I am thinking of Rex bikini's recent review of Punk music:
It may be that the best punk music happens when groups are not even trying but that the public is 'a' hongry' for something to keep them distracted. Once these bands try to make good punk, then they wont be able to. (I would like to point out that this conundrum also applies to Indie Rock and Secrets. For Indie, if you know the tunes, then they can no longer be Indie. For Secrets, if you have it, you can't share it; if you share it, you don't have it.)

Our reputation is a canard:
It just develops because other people push it into being. It spreads by its own impetus jumping from mouth to mouth until we forget that the content contained in the comment is perhaps not true.
Or, it may be that our reputation is nothing but each of us quacking, quacking, quacking like an awkward duck.

Either way, canards I says, canards!!!

Tuesday, April 11, 2006

Easy Way Out

Can't think of much to say.

I will just post the smarter words of a smarter writer.

"Caution, caution, caution: to prevent electric shock

do not, do not, do not, remove cover.
No user-serviceable parts inside.

Refer servicing to qualified
service personnel"

Let this be the epitaph for my heart

Cupid put too much poison in the dart.
This is the epitaph for my heart

because it's gone, gone, gone
and life goes on and on anon

and death goes on, world without end
and you're not my friend

Who will mourn the passing of my heart
Will its little droppings climb the pop chart

Who'll take its ashes and,
singing, fling

them from the top of the Brill Building

And life goes on, and dawn, and dawn

and death goes on, world without end

and you're not my friend

(Again) The Magnetic Fields

Monday, April 10, 2006

Aw Schucks and Awe!

Funny Far Side: the cool alien posse just arrived in town, and they just missed an opportunity to 'set their charm on stun'.

(The only way out of all this is to laugh it away)

Sunday, April 09, 2006

"Set your Charm on Stun"

"You think that I just don't understand,
Ampersand after Ampersand" (Steven Merritt, The Magnetic Fields)

It has been a while since I posted, and so, and so, and so.

I was going to make a blog entry last week, and then I got overwhelmed with a conference paper that was due over the weekend.

It is easy to come up with excuses. I think that if I deserve a PhD in anything, it should be in how to whip up an excuse on cue. Often, these are even handed to me by others:

"You look really tired, have you gotten any rest lately?
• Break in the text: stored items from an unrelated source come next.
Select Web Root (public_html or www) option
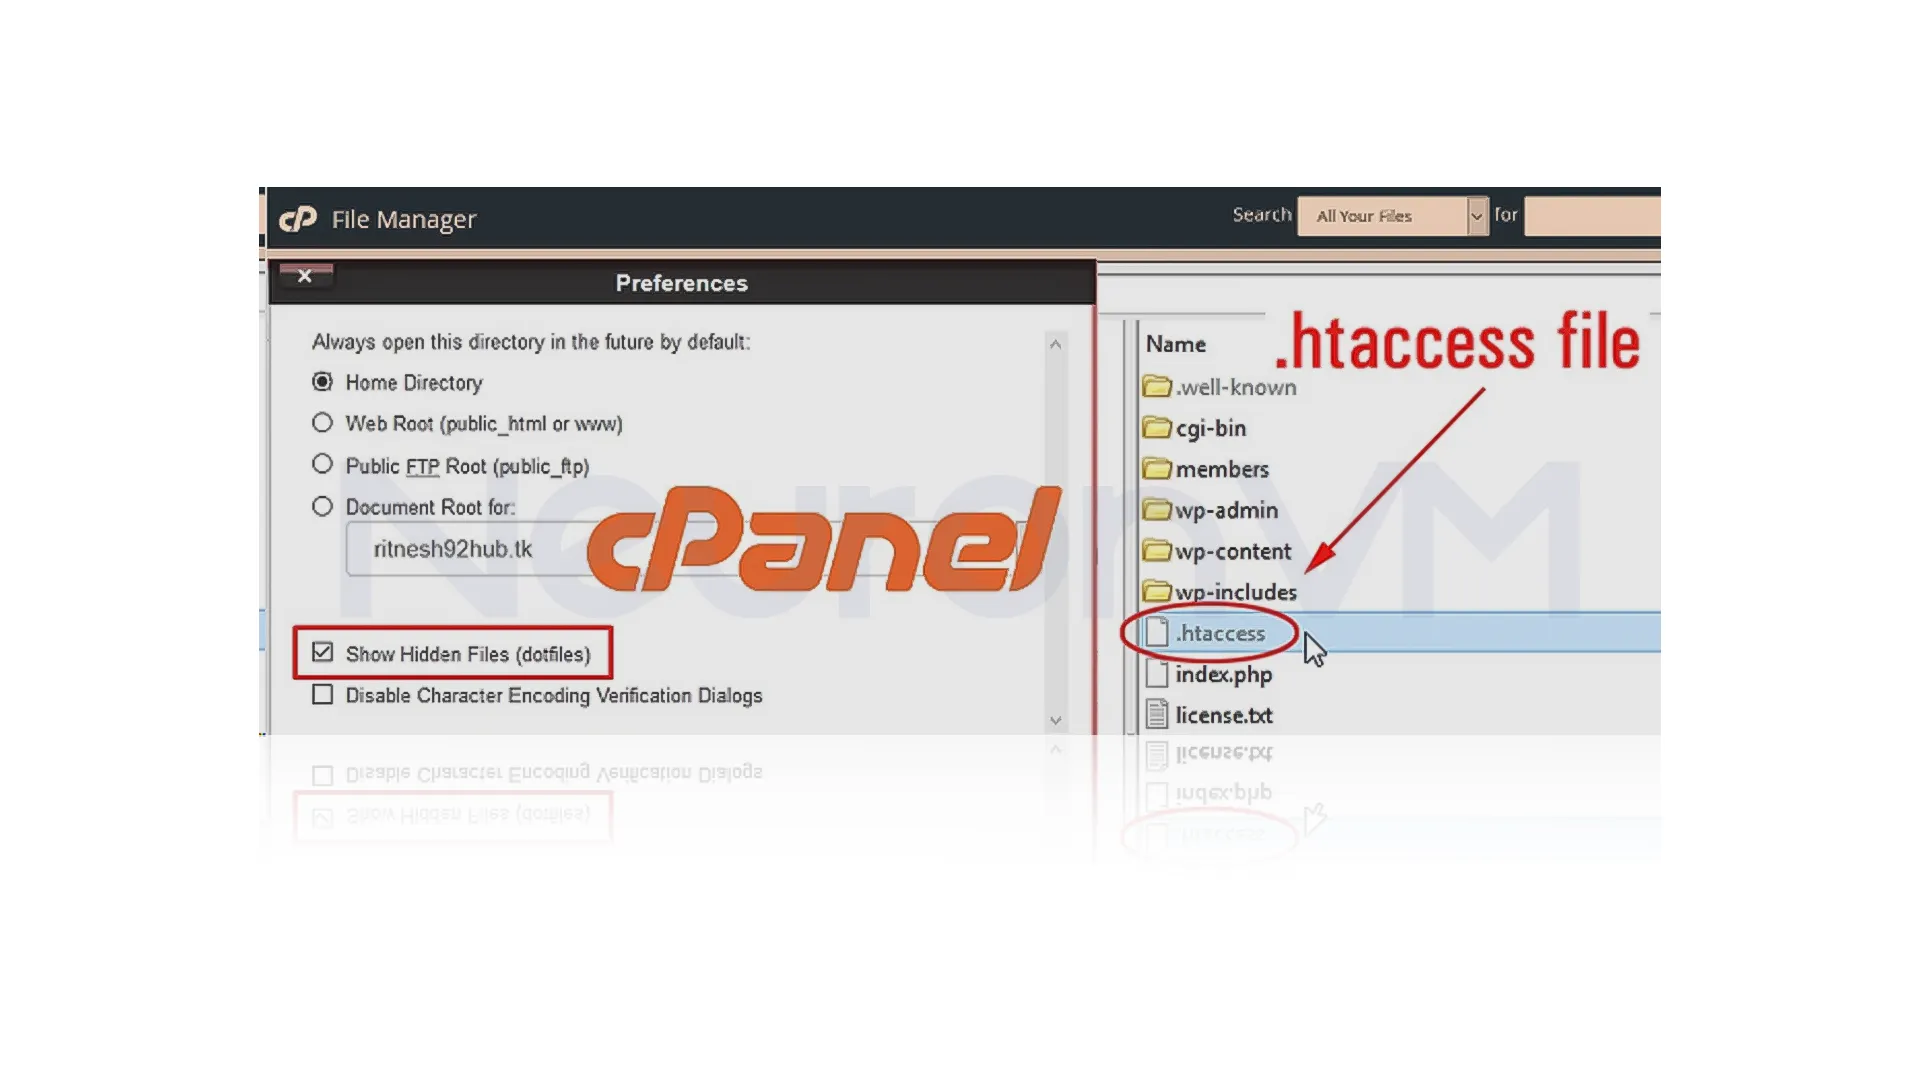The image size is (1920, 1080). click(322, 422)
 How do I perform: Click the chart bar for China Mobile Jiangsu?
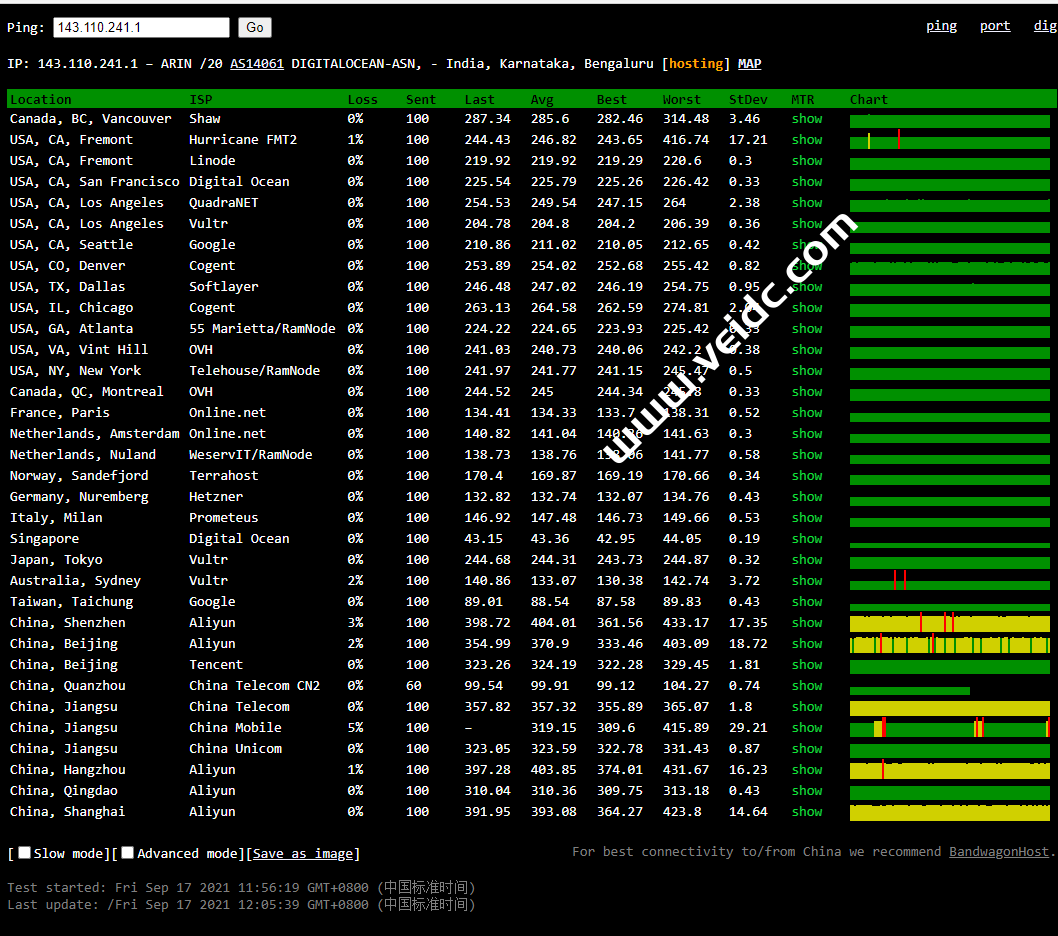(948, 728)
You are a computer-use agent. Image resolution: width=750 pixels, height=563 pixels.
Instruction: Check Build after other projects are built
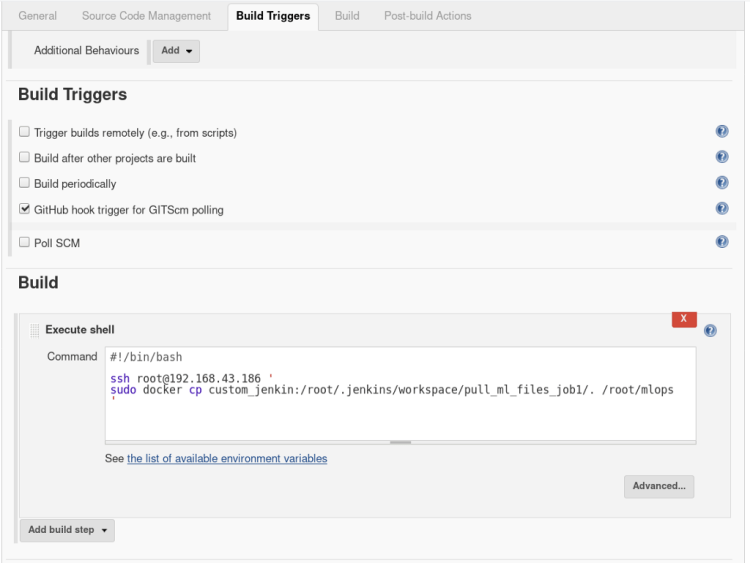(x=25, y=158)
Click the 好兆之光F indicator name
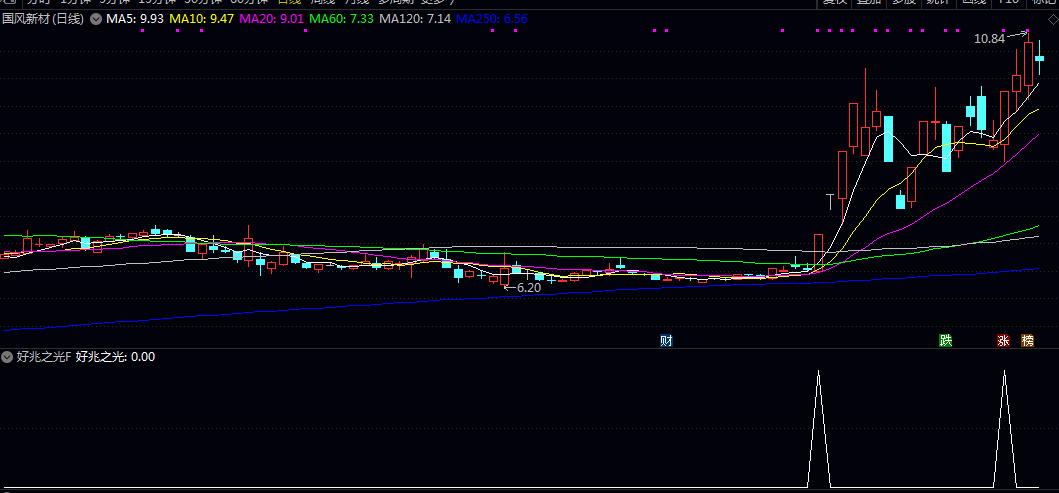This screenshot has height=493, width=1059. point(43,357)
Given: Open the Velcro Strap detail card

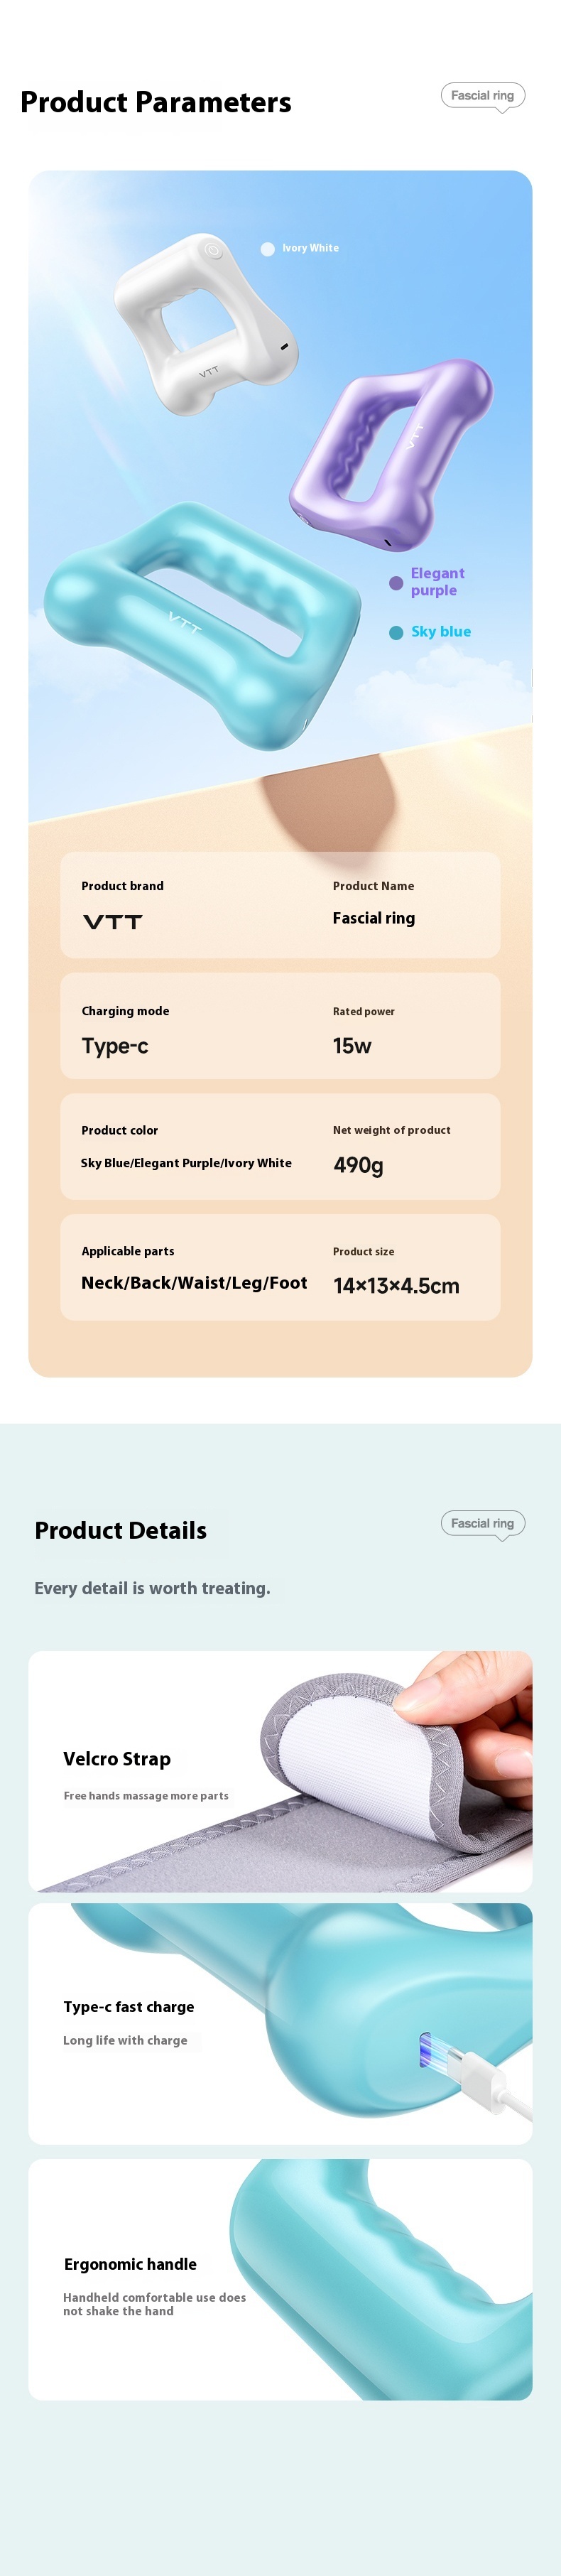Looking at the screenshot, I should click(280, 1771).
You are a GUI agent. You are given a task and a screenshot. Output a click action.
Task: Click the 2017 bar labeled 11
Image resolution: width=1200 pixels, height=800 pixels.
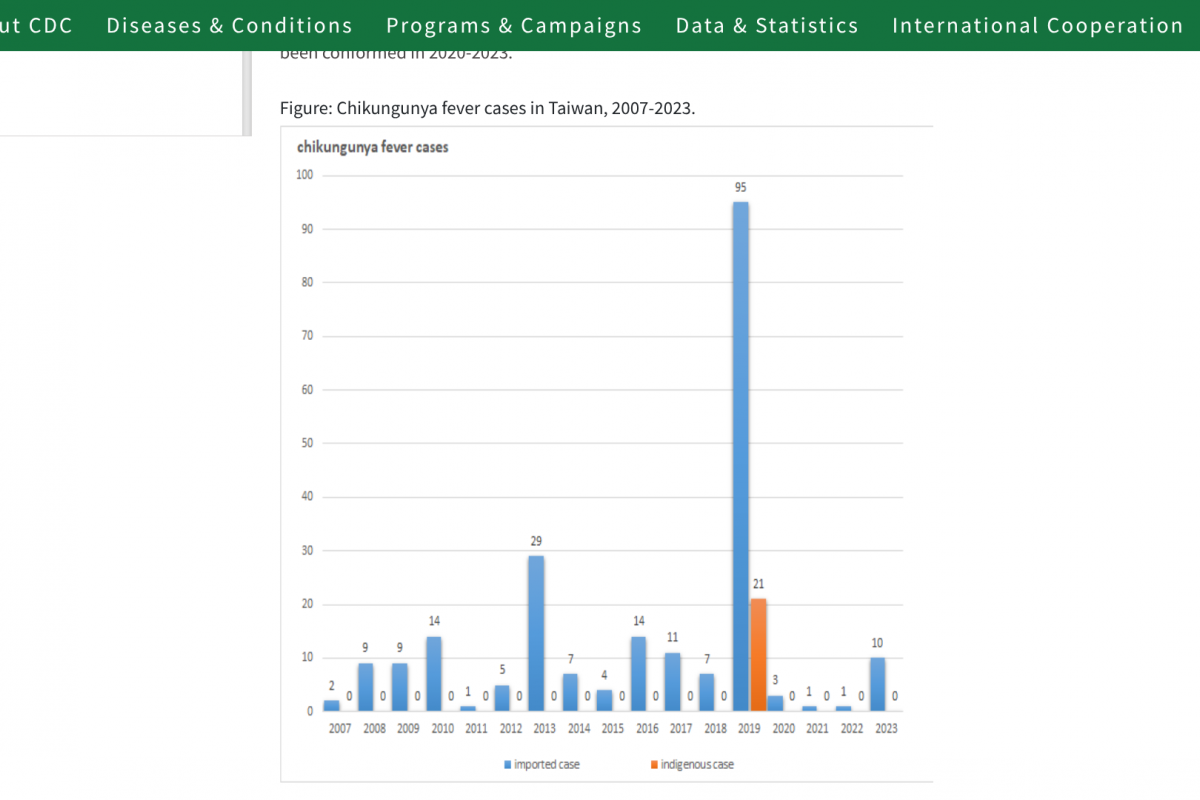tap(672, 681)
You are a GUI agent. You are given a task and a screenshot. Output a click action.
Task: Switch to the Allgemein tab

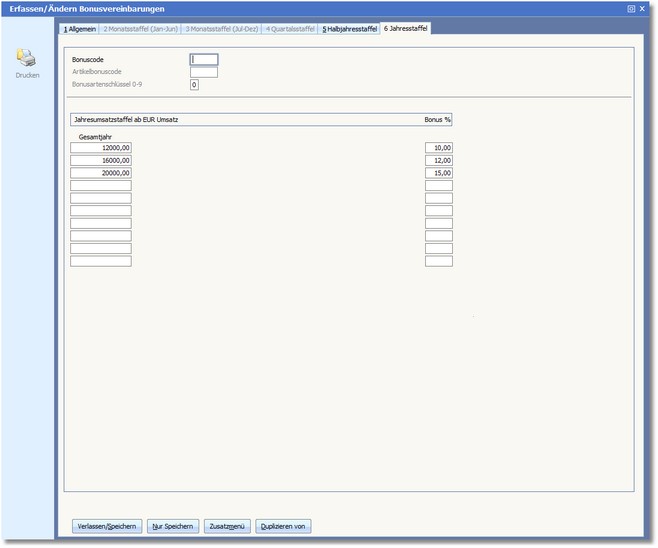80,29
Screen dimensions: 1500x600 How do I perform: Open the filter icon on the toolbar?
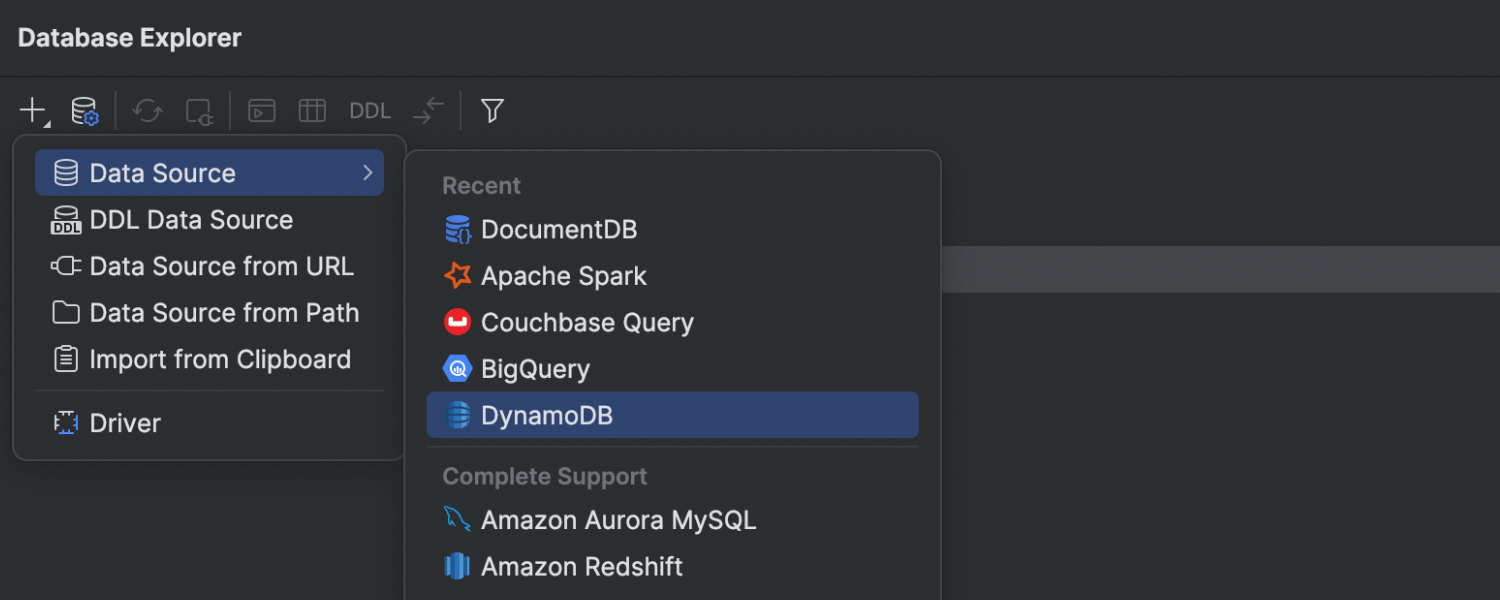pos(491,110)
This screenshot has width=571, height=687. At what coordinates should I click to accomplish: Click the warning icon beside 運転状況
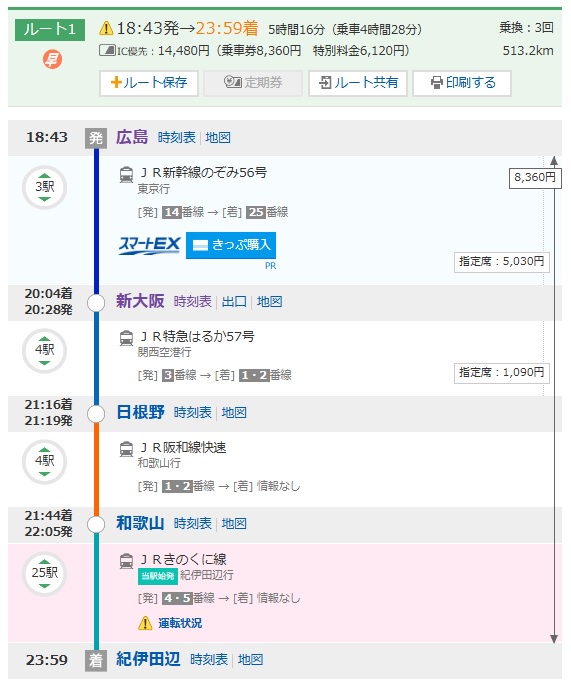tap(145, 623)
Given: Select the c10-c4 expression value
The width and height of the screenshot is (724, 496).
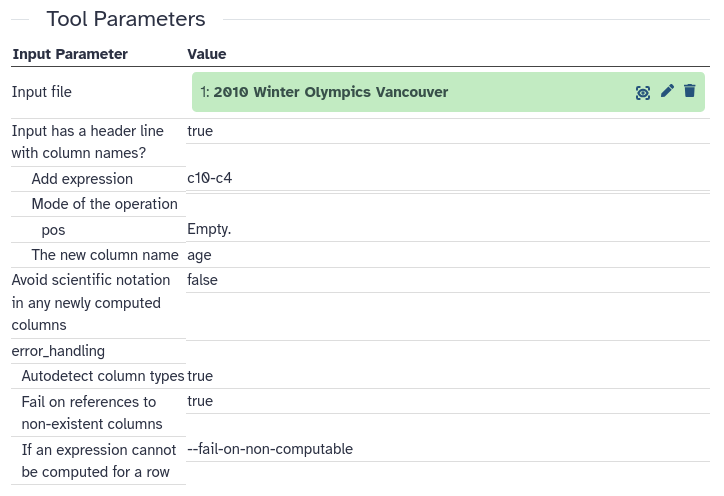Looking at the screenshot, I should point(210,178).
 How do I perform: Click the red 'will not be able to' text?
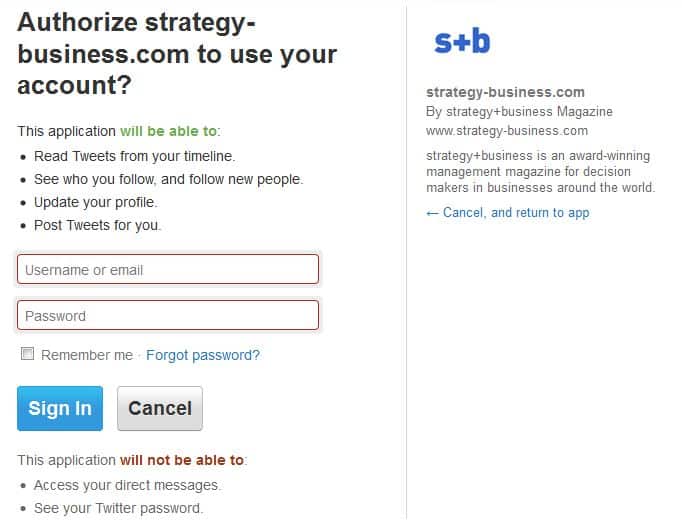click(182, 460)
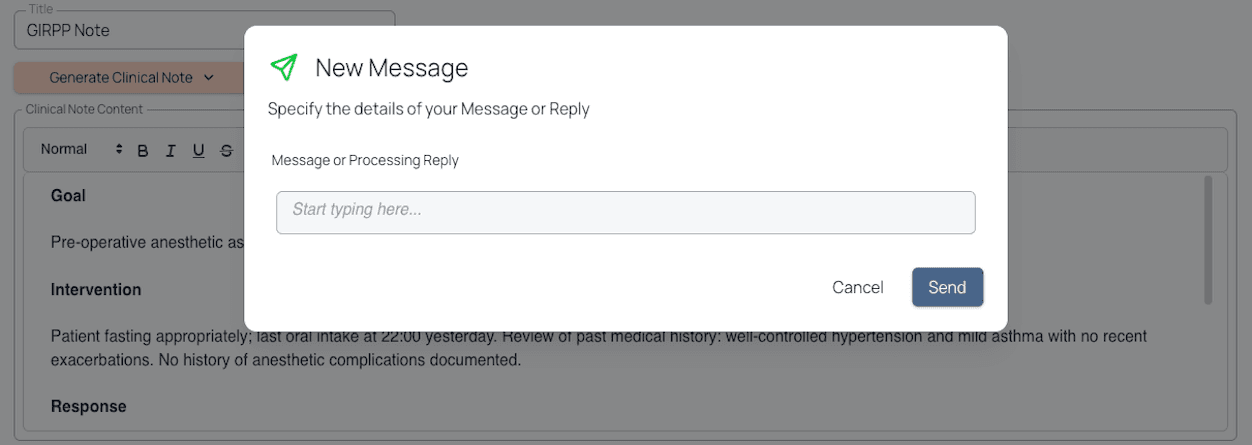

Don't work too hard!"

"Say, that is good advice" and then I concluded, "I AM going to take it easy".

The formula for "great" social science is the correct and plausible use of "& then, & then, & then" This is to establish, what we call in the biz, a causation-relationship between two seemingly related occurrences -- however,
post hoc ergo propter hoc.

As I said before, I was going to make a blog entry last week, and then I got overwhelmed with a conference paper that was due over the weekend.